Si j'ai bien suivi, la ministre de l'Economie Christine Lagarde annoncait en décembre 2008 à la suite d'un rapport sur le crédit revolving, qu'un projet de loi sera déposé en 2009 pour lutter contre les abus du crédit renouvelable. Si j'ai bien compris, il ne s'agit pas de le supprimer, mais de l'encadrer, afin que les taux soient raisonnables.
Il y a quelques jours, j'ai entendu la ministre, sur une grande radio, préciser sa pensée en disant (en substance) que ce type de crédit était utile pour permettre à certains de se nourrir en fin de mois.
On ne peut considérer que le crédit à la consommation soit un moyen durable de faire face à ses besoins, on ne ferait en cela que s'appauvrir en payant régulièrement des intérêts. Quand on gagne plusieurs miliers d'Euro par mois, on n'en a pas besoin pour terminer les fins de mois. Le crédit à la consommation, c'est donc pour les pauvres.
En ces temps de crise, on ferait bien de s'intéresser aux moyens d'assurer leur subsistance qu'ont les plus démunis, les demandeurs d'emploi et les victimes du chômage à temps partiel. Si le crédit revolving est un moyen de passer un mauvais cap pour les gens qui subissent la crise, ce doit être un outil social. Pas un produit financier permettant aux banques de gagner de l'argent sur le dos des démunis.

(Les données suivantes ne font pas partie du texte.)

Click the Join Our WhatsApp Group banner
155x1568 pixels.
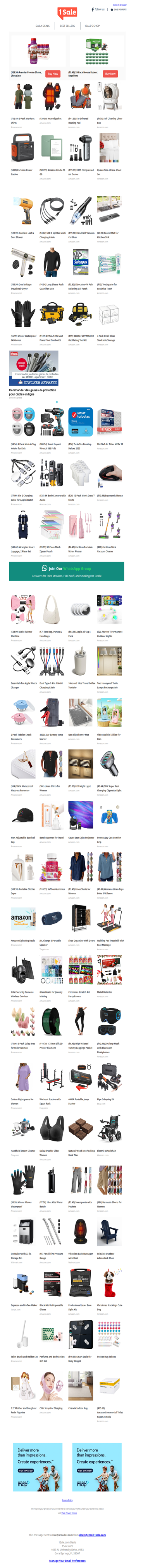click(x=67, y=571)
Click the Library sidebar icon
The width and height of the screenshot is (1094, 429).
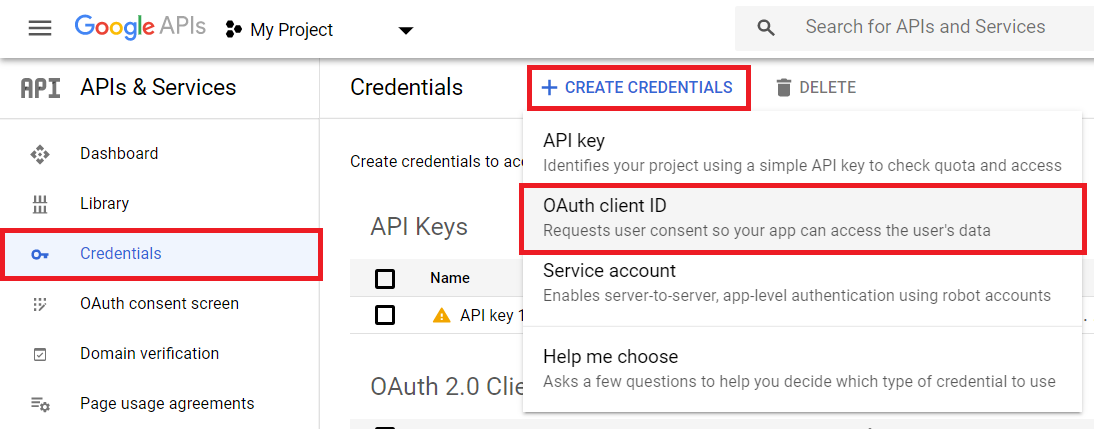click(40, 204)
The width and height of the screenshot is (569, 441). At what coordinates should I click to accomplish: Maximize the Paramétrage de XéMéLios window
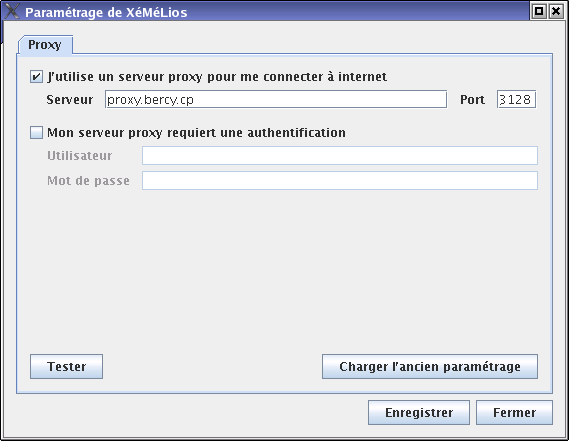539,11
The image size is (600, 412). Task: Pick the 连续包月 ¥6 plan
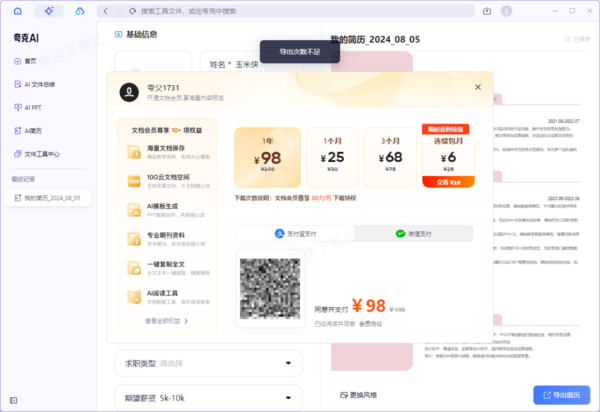pos(448,156)
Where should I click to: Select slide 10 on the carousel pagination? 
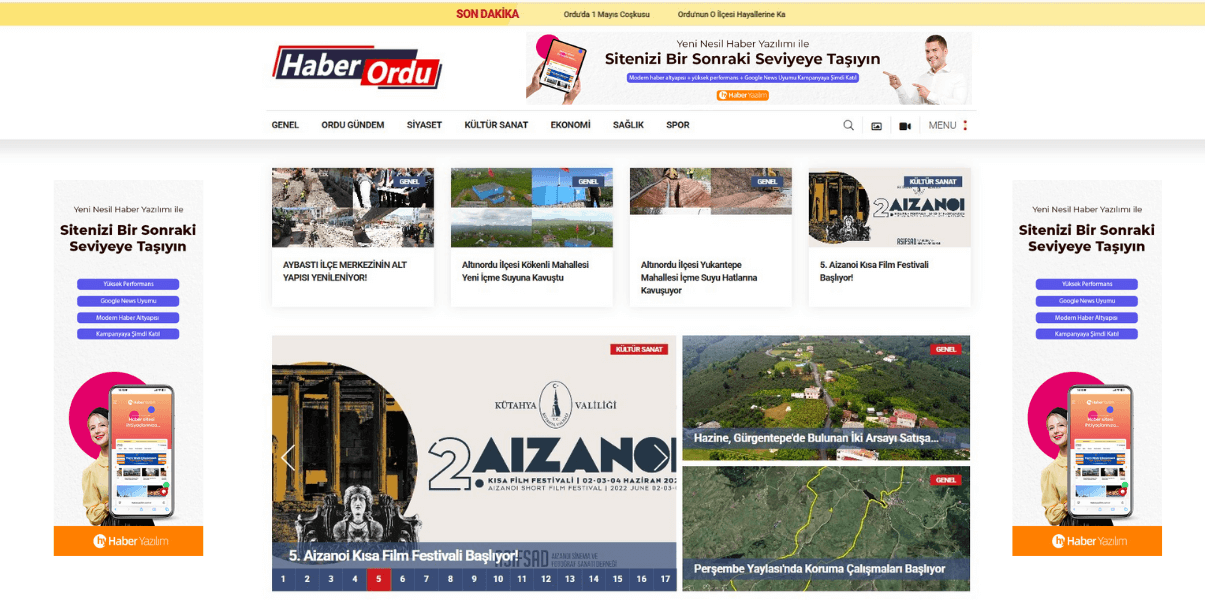coord(497,578)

Pourquoi ne pas instituer un crédit renouvelable gratuit, fondé sur un compte rémunéré? Les intérêts de l'épargne réalisée en période faste permetraient d'emprûnter en période creuse. Bien sûr, cela ne résoud pas le problème de ceux qui n'ont pas d'épargne. Il faudrait alors leur préter un petit capital. Et les former à la conduite de leur dépenses, afin que soit conservé l'équilibre de leur budget. Il y a tant d'économies à faire en achetant intelligemment!
Il faudrait inciter les banques à gagner de l'argent avec ceux qui ont des moyens, qu'ils achètent de belles voitures ou se fassent construire de grandes maisons, par exemple. Et demander aux banques de créer des produits financiers adaptés à ceux qui sont en situation de détresse.